Tuesday, June 12, 2007

Issues with 0dBFS+ Levels On Digital Audio Playback Systems

A few weeks ago, Dan Banquer of R.E. Designs forwarded me a very interesting AES paper entitled "0dBFS+ Levels in Digital Mastering" by Soren H. Nielsen and Thomas Lund of T.C. Electronic A/S.

Essentially, this paper explains why playing back a digital recording (by "reconstructing" the Nyquist bandwidth-limited analog waveform through a digital-to-analog converter and applying an appropriate reconstruction filter) will result in peaks that are higher in amplitude than the highest digital sample captured on the recording.

To put it in simpler terms, when you make a digital recording, an analog waveform (represented by an electrical signal with a continuously varying voltage) is sampled at regular intervals and converted to a set of numbers.

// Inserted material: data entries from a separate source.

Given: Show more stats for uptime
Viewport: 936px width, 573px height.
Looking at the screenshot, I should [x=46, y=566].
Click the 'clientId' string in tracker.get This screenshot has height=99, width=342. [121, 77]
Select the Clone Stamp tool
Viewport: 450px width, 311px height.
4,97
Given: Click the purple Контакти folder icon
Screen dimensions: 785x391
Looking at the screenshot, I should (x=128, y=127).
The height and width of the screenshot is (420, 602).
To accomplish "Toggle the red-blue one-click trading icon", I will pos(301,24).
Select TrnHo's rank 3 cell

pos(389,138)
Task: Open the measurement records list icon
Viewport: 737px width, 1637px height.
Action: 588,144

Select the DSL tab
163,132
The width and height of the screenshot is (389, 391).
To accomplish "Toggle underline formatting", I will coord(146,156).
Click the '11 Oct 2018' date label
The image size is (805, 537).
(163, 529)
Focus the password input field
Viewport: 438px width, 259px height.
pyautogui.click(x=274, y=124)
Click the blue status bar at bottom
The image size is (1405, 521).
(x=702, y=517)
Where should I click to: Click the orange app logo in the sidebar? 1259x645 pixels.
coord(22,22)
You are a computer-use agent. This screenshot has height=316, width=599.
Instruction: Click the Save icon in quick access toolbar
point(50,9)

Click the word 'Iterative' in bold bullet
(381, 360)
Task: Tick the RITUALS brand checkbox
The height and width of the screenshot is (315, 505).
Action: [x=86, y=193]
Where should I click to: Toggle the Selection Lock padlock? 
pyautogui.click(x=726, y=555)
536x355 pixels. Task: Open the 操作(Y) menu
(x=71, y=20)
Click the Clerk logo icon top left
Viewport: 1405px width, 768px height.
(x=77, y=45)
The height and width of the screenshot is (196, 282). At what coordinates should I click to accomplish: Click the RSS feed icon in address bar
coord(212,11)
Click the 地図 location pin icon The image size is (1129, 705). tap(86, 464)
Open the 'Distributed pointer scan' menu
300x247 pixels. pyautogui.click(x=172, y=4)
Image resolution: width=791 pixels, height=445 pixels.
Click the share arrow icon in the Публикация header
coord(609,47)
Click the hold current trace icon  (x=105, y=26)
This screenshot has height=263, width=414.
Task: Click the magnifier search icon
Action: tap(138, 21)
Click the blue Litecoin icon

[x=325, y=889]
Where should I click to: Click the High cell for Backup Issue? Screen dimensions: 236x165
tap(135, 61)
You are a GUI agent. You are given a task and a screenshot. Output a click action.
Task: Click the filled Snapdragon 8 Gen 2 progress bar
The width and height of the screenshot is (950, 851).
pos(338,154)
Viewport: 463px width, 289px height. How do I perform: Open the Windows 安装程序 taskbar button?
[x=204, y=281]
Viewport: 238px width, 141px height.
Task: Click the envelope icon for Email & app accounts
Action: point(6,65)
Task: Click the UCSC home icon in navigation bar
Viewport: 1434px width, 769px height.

Each number, or digital sample , correspond the voltage of the electrical signal at a specific point in time. These numbers are stored in binary form with a specific word size (typically 16-24 bits). The minimum and maximum numbers that can be stored depends on the word size, and corresponds to the voltage range of the electrical signal. For example, the maximum digital sample in a 16-bit recording is 32,767 and this is also referred to as 0dBFS (0dB "full scale").

When this recording is played back, a digital to analog converter converts these binary values back to a set of voltages, and a reconstruction filter is applied to convert these voltages back into a continuous signal. It is possible for the reconstructed analog waveform to have voltages that are higher than the highest digital sample recorded. So, if the highest digital sample captured happens to correspond exactly to 0dBFS, the recording, when played back, may result in an analog waveform exceeding 0dBFS. The subsequent analog stage of the playback chain may not be capable of handling a signal greater than 0dBFS (also known as "0DBFS+"), resulting in clipping distortion.

"What the ...?" I hear you say. "How is that possible?"

It has all to do with inter-sample peaks. If you record a sine wave at frequencies near integer fractions of fs (where fs = "sampling frequency"), such as fs /4 and fs /2, then (depending on the phase of the sine wave with respect to the sampling times), the digital samples may never actually capture the true peak of the analog waveform. Hence, when this recording is reconstructed back into analog, it will result in analog peaks higher than the highest digital sample captured.

A "raw" recording - captured directly from an analog to digital converter (ADC) with no subsequent digital signal processing, should NEVER contain 0dBFS+ levels. This is because the original analog waveform should always be below 0dBFS, provided the recording gain is set correctly. However, subsequent processing of this recording may create 0dBFS+ inter-sample peaks. For example, "normalization" is a common technique - this multiplies every digital sample by a constant value so that the highest digital sample captured becomes 0dBFS. This will cause any inter-sample peaks that exceed the highest digital sample captured to exceed 0dBFS.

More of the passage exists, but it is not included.